PROBLEM TO WORK ON:
Wherever the line with "You are a GUI" sits in the listing below, transcribe from it up to and including the line with "The height and", exactly, and leave the remaining lines out.

EXCERPTED RECORDS:
■ ■ ■ ■ ■ ■ ■
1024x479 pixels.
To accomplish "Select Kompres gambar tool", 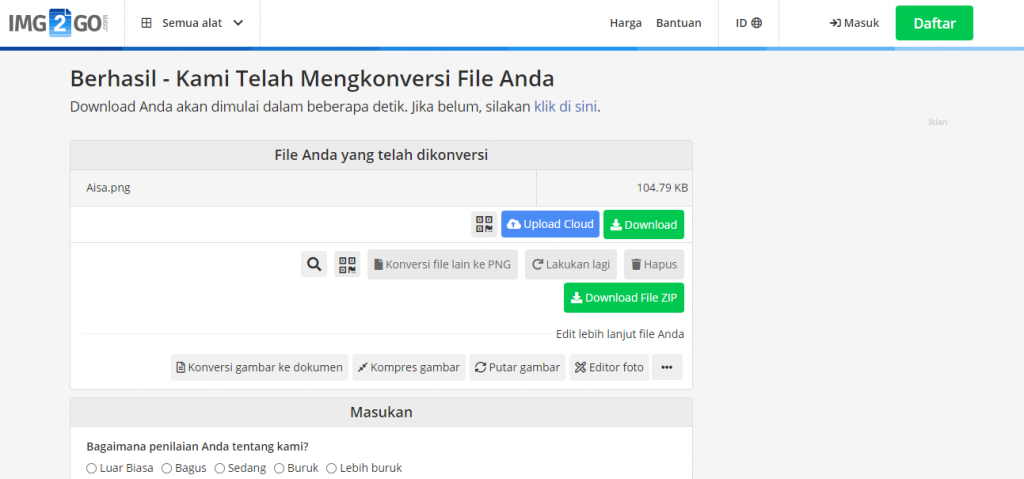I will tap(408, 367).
■ ■ ■ ■ ■ ■ ■
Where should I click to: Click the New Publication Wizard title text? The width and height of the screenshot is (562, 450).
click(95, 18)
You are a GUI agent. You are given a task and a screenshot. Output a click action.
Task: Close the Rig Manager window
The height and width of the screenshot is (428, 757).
■ ■ ■ ■ ■ ■ ■
RESPONSE AREA:
You are a GUI agent. You are given a task and a screenshot. Output a click action.
Task: Close the Rig Manager window
The height and width of the screenshot is (428, 757).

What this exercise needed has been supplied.